Key Resolve, previously known as Reception, Staging, Onward Movement, Integration (RSOI) which was previously known as Team Spirit even earlier, is an annual command post exercise (CPX) held by United States Forces Korea with the Republic of Korea Armed Forces. It is conducted between February and April and focuses on United States Pacific Command OPLANs that support the defense of South Korea. Additionally, US units are moved to Korea from other areas and they conduct maneuvers and gunnery exercises. ROK units also conduct maneuvers with some acting as the opposing force (OPFOR). Since 2001, Key Resolve combined with the annual combined field training exercise (FTX) Foal Eagle.

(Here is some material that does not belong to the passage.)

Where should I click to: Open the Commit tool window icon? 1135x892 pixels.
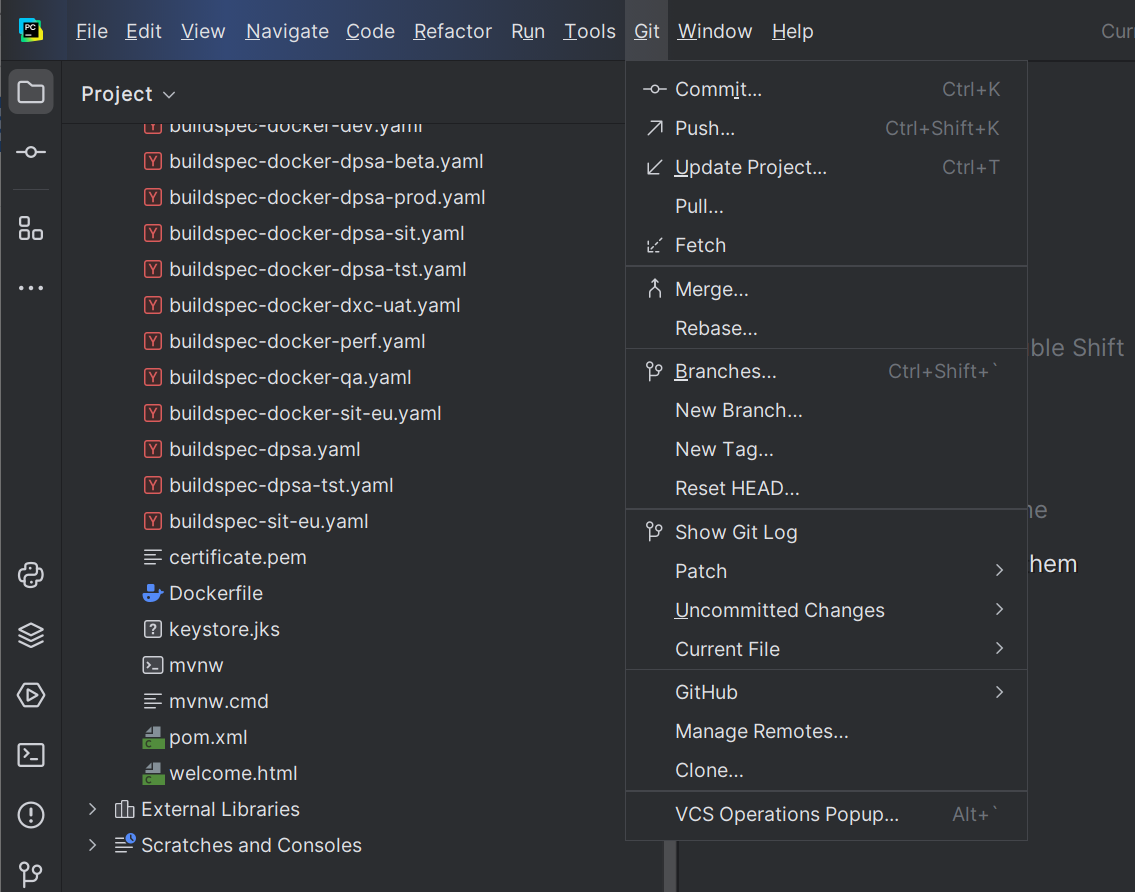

Doctrinally, RSOI is detailed in FM 100-17-3, the field manual for RSOI.

This exercise, like the Ulchi-Freedom Guardian (UFG) exercise, regularly leads to accusations by North Korea that it is a prelude to an invasion by the United States and South Korea.

Japan supports the joint drills of South Korea and the US, considering it to be a deterrent power in the Asian-Pacific region.

After the North Korea–United States Hanoi Summit in February 2019, the United States Department of Defense announced that the United States and South Korea "decided to conclude the Key Resolve and Foal Eagle series of exercises". They were replaced by the Dong Maeng joint military exercise in 2019.